Rapid Degradation of Neurotensin by Intact Murine Neuroblastoma Cells (Clone N1E‐115)

Murine neuroblastoma clone N1E‐115, which possesses receptors for neurotensin mediating the formation of intracellular cyclic GMP and the stimulation of inositol phospholipid hydrolysis, exhibited only partial desensitization to neurotensin. This result led to the observation that neurotensin was very rapidly degraded by intact N1E‐115 cells. In experiments measuring the time course of [³H]neurotensin degradation, a minimum of six major tritiated products were found, with the breakdown peptides formed and the degree of proteolysis of [³H]neurotensin being dependent upon the length of incubation and the concentration of cells.

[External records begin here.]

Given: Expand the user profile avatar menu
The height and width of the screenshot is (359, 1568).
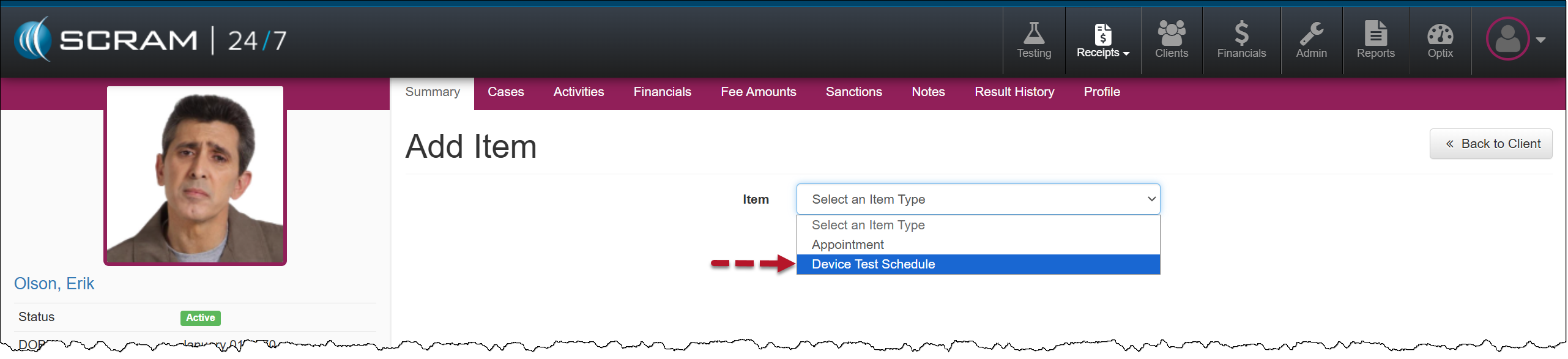Looking at the screenshot, I should point(1515,39).
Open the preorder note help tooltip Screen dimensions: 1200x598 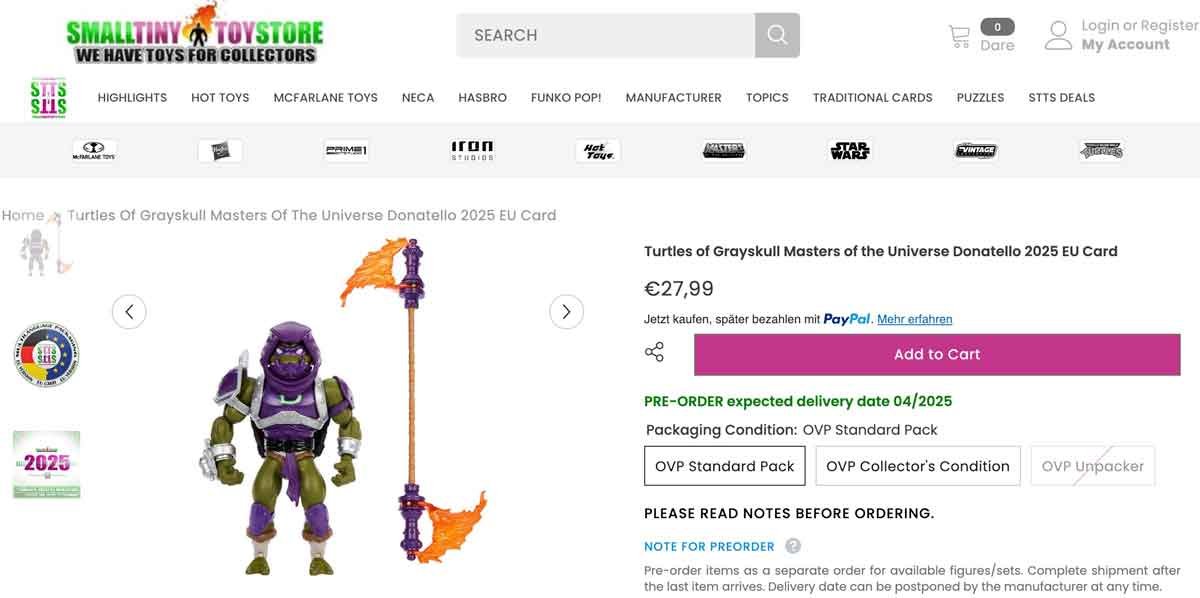(x=791, y=546)
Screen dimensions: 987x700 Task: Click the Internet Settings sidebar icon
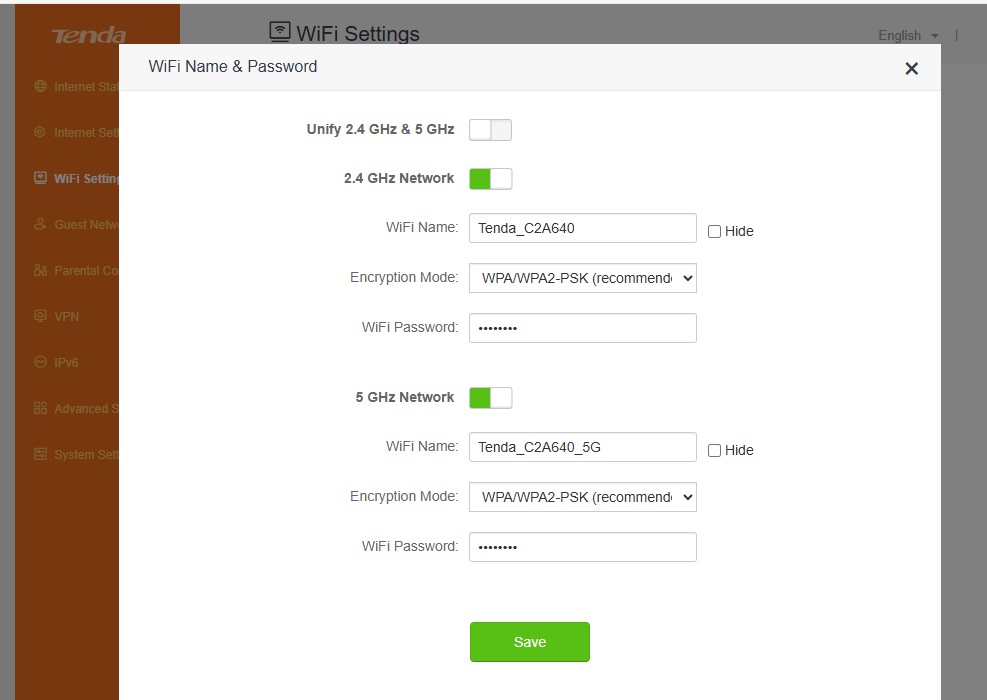point(40,132)
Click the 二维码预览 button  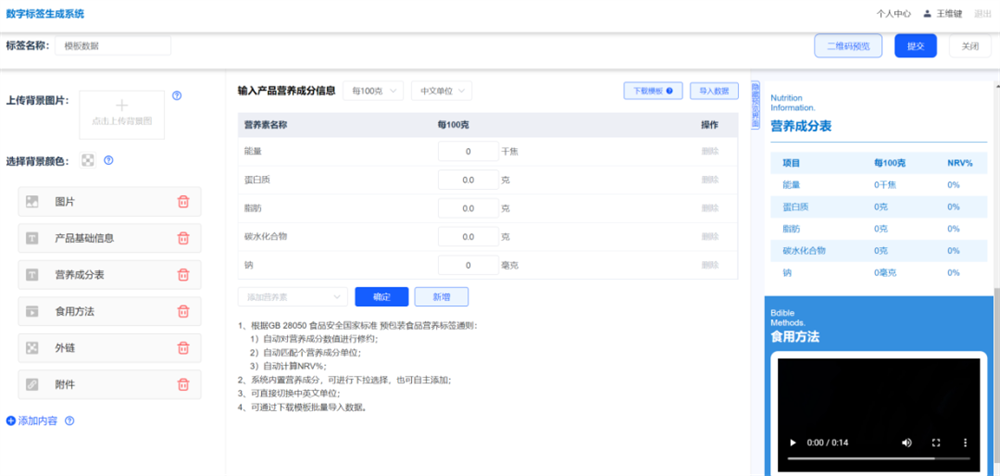(849, 46)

Clone N1E‐115 degraded [³H]neurotensin in an apparently sequential fashion; the primary initial cleavage of intact neurotensin was at the peptide bond between residues Arg⁸ and Arg⁹. Initial degradation peptides from the active carboxyl‐terminal portion of neurotensin were more rapidly degraded, after formation, than were the peptides from the inactive amino‐terminal half of neurotensin. The final two degradation products found were tyrosine, from the carboxyl‐terminal portion of neurotensin, and an as yet unidentified peptide from the amino‐terminal half of neurotensin. [³H]Neurotensin(8–13) was more rapidly hydrolyzed under identical conditions than was [³H]neurotensin itself. A combination of the protease inhibitors 1, 10‐phenanthroline and Z‐Pro‐Prolinal was able to inhibit almost completely the degradation of neurotensin by clone N1E‐115.